This feature spotlights Brian Marlsberger, not only a great supporter of the arts and frequent visitor to the Opera House, (often attending multiple performances of an opera or ballet), but also a great friend to the KCOHO. Brian was spotted in his usual front row seat by our Assistant Principal Oboe/English Horn Carole Libelo, who noticed his enthusiastic applause for the orchestra, and approached him to find out more. This interview with Brian first appeared in our blog last spring. Since that time, Brian has become a regular visitor to the musicians' lounge in the Opera House, attends all our parties, and knows most if not all of us by name. We often know he's in the house when a much appreciated tray of tempting pastries appears in the lounge! Cheers, Brian!

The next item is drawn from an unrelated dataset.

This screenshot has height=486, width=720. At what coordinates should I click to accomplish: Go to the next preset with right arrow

Carole: Would you like to tell us a little about yourself, e.g. where you’re from; how long you’ve lived in the area; a little about your career. (It seems multi-faceted!)

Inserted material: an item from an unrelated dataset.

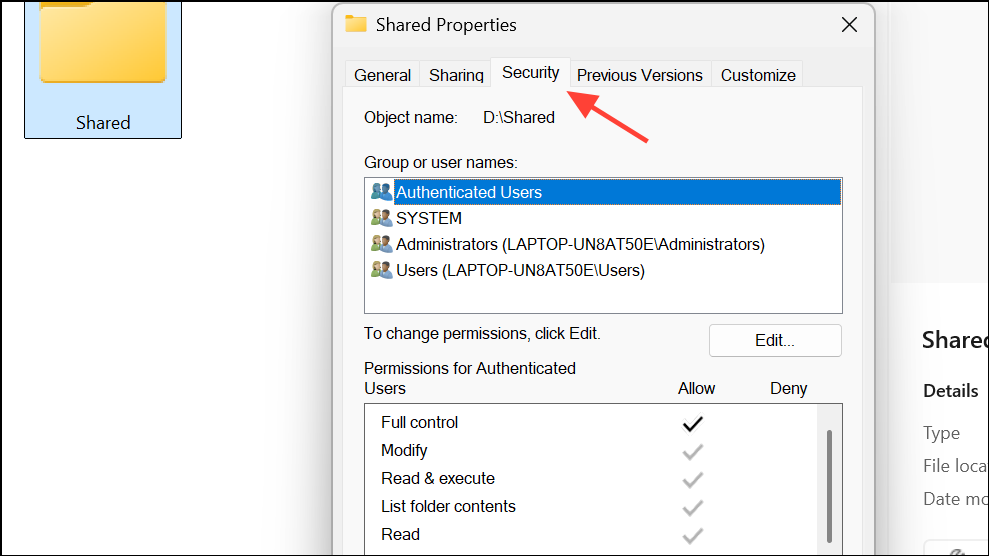Close the Shared Properties dialog
This screenshot has height=556, width=989.
coord(848,25)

Brian: I was raised in Pennsylvania and came to Washington to attend law school at George Washington University, and I’ve lived here since then. I work for Bloomberg BNA. I research and write four substantial law books on competitive employment, published for Bloomberg BNA in conjunction with the American bar Association, every year; it is fascinating work, but it is also rather demanding work and keeps me quite busy. I was inducted as one of only four honorary fellows of the College of Labor and Employment Lawyers this year (I was the only one not a judge!), but my publication schedules kept me so close to home that the College very kindly offered to have me inducted in absentia.

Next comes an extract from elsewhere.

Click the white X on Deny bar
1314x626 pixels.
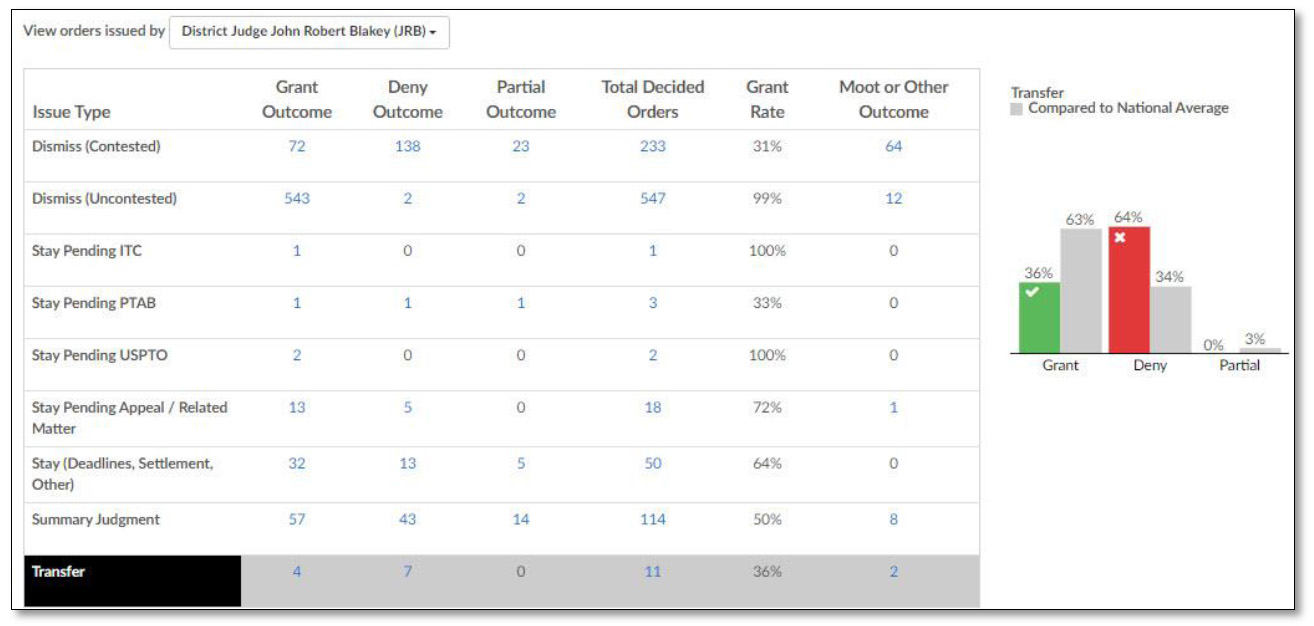(x=1121, y=238)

Carole: What is your artistic background, i.e. did you grow up playing an instrument, dancing, etc?
Brian: My mother sang around the house all day long, mostly show tunes, my father played the clarinet for pleasure, and my brother played piano, but I was asked, not very kindly, by my junior high band conductor to SIT OUT an entire year's worth of classes: I never could bang the cymbals quite on time in The Star Spangled Banner!
Carole: How long have you been coming to the Opera House? How often do you come?
Brian: While in law school I interned for a senator and met people in his office who were interested in the opera and the symphony. I've been coming to the Kennedy Center since then, with increasing frequency as the years have gone by, and I am sometimes there twice a day!
Carole: What Opera House productions have been the highlights for you?
Brian: I delighted to see Madame Butterfly at the Kennedy Center many years ago and now, under the direction of law school classmate Leslie Swackhammer, it is coming back this season, with Leslie's very personal stamp, and I'm so excited I've got tickets for three separate performances!
Carole: You’re obviously passionate about the arts. How did you develop your love for opera and ballet?
Brian: It has been a great delight -- and often quite cathartic -- to come so often. Being able to zip over to the Kennedy Center and listen to some very stirring music provides a great delight - a great respite from the work I do, and I am very grateful to the musicians of the House Orchestra for the skill and the passion they bring to the pit -- and for the stirring, swelling sounds they produce there!